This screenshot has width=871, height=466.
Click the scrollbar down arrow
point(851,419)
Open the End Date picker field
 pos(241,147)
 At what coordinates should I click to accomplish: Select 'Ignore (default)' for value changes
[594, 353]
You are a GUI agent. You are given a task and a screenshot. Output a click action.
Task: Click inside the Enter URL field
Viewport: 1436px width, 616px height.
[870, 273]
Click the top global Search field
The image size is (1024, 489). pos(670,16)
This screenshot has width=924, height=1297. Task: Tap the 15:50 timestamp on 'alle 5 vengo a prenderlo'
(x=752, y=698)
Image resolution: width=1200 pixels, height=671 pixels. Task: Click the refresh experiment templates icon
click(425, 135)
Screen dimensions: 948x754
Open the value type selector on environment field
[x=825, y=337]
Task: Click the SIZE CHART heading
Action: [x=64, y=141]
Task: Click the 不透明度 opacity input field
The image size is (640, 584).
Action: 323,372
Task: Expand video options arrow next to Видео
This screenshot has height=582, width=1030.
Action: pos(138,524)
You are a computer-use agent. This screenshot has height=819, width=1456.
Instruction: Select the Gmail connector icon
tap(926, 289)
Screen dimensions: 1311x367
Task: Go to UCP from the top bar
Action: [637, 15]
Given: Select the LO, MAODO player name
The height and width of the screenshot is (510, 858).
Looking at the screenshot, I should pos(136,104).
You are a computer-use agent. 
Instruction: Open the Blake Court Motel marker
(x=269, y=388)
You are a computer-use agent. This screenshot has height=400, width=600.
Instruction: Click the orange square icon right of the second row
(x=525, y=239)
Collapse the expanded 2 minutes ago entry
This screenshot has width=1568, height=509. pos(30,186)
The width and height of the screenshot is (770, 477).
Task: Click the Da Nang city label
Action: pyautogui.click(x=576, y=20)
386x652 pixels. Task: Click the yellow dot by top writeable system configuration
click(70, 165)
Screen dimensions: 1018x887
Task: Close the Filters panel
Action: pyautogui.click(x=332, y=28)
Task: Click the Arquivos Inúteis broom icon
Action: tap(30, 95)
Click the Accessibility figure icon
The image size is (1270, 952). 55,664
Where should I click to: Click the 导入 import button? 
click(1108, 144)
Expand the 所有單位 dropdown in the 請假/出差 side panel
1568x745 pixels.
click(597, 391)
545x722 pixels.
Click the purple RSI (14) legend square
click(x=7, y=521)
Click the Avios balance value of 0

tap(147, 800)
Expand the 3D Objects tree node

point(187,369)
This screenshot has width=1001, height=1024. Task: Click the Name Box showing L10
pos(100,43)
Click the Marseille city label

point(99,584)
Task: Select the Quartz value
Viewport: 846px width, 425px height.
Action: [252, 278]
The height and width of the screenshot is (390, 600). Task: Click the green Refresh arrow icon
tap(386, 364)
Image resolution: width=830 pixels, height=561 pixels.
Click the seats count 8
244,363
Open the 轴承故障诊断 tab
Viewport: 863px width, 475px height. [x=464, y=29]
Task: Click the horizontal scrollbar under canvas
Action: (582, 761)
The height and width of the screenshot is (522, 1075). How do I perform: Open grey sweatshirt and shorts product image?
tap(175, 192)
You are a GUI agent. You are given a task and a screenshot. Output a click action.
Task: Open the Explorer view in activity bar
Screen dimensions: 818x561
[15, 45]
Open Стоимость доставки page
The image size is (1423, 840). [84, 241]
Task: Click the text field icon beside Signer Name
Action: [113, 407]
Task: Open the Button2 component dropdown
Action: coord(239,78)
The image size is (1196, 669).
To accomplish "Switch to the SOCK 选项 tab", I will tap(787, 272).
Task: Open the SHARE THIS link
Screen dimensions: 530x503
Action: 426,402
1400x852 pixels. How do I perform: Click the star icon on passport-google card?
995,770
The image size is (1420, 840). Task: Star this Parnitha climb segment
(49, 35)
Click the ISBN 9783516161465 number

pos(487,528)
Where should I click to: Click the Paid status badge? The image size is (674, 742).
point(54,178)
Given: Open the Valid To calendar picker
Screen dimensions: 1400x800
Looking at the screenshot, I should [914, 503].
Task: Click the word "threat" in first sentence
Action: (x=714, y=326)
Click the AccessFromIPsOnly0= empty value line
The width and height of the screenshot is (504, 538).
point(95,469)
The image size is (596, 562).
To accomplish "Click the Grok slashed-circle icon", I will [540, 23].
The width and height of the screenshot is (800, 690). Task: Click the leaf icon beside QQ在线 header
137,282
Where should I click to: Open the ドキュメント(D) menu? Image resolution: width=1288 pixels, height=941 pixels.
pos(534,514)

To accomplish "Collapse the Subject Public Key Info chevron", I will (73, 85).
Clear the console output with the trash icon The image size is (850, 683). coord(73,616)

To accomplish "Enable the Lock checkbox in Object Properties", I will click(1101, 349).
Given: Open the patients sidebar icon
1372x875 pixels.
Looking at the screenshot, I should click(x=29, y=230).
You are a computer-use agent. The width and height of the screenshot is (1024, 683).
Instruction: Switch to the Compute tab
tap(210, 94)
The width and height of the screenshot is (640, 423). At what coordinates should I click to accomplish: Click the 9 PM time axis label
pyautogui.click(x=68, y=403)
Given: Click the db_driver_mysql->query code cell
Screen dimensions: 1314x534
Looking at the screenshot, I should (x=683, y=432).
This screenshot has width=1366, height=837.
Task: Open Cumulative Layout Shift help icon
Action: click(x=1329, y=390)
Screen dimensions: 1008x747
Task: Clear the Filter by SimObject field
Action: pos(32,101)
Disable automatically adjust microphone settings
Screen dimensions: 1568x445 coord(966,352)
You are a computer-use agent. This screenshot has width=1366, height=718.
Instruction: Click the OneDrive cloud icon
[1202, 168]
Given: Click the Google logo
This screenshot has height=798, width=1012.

============

Problem to solve
Beginning with the line containing "Task: Expand video" in the material above, copy every line exactly until you have copied the line containing "has height=819, width=1456.".

Answer for this exercise
Task: Expand video options arrow next to Видео
This screenshot has height=582, width=1030.
Action: pos(138,524)
You are a computer-use agent. This screenshot has height=819, width=1456.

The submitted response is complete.